● **Goal of the exercise**
Please output the entries below without altering a single character.
++++ Dataset content
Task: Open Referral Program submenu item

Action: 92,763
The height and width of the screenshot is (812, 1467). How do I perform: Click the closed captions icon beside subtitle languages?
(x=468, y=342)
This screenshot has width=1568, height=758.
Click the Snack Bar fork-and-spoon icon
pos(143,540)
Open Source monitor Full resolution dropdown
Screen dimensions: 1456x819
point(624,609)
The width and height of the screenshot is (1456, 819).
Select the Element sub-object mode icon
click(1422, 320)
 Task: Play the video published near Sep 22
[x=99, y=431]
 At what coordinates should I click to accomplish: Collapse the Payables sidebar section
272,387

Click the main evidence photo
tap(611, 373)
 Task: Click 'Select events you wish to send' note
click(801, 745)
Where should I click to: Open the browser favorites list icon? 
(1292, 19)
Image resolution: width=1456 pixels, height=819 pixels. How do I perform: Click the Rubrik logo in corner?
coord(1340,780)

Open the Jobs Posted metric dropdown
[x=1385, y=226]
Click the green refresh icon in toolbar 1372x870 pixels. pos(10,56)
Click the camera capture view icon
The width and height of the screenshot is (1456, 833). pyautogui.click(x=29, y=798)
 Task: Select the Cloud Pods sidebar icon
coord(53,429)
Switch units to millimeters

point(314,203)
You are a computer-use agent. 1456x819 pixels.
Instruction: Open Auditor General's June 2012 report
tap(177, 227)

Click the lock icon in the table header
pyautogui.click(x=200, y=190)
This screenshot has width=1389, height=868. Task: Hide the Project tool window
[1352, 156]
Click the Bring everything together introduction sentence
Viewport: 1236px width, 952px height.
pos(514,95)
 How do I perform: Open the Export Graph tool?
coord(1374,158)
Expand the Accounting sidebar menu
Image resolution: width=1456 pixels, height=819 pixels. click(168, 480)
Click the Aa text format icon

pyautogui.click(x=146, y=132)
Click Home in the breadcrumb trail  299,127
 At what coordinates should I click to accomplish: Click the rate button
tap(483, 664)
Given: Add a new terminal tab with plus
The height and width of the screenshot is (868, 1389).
++++++++
● **Response to this exercise**
Task: Open Referral Program submenu item

Action: 92,763
The height and width of the screenshot is (812, 1467). How do I perform: Click the closed captions icon beside subtitle languages?
(x=468, y=342)
This screenshot has width=1568, height=758.
Click the Snack Bar fork-and-spoon icon
pos(143,540)
Open Source monitor Full resolution dropdown
Screen dimensions: 1456x819
point(624,609)
The width and height of the screenshot is (1456, 819).
Select the Element sub-object mode icon
click(1422, 320)
 Task: Play the video published near Sep 22
[x=99, y=431]
 At what coordinates should I click to accomplish: Collapse the Payables sidebar section
272,387

Click the main evidence photo
tap(611, 373)
 Task: Click 'Select events you wish to send' note
click(801, 745)
Where should I click to: Open the browser favorites list icon? 
(1292, 19)
Image resolution: width=1456 pixels, height=819 pixels. How do I perform: Click the Rubrik logo in corner?
coord(1340,780)

Open the Jobs Posted metric dropdown
[x=1385, y=226]
Click the green refresh icon in toolbar 1372x870 pixels. pos(10,56)
Click the camera capture view icon
The width and height of the screenshot is (1456, 833). pyautogui.click(x=29, y=798)
 Task: Select the Cloud Pods sidebar icon
coord(53,429)
Switch units to millimeters

point(314,203)
You are a computer-use agent. 1456x819 pixels.
Instruction: Open Auditor General's June 2012 report
tap(177, 227)

Click the lock icon in the table header
pyautogui.click(x=200, y=190)
This screenshot has width=1389, height=868. Task: Hide the Project tool window
[1352, 156]
Click the Bring everything together introduction sentence
Viewport: 1236px width, 952px height.
pos(514,95)
 How do I perform: Open the Export Graph tool?
coord(1374,158)
Expand the Accounting sidebar menu
Image resolution: width=1456 pixels, height=819 pixels. click(168, 480)
Click the Aa text format icon

pyautogui.click(x=146, y=132)
Click Home in the breadcrumb trail  299,127
 At what coordinates should I click to accomplish: Click the rate button
tap(483, 664)
Given: Add a new terminal tab with plus
The height and width of the screenshot is (868, 1389).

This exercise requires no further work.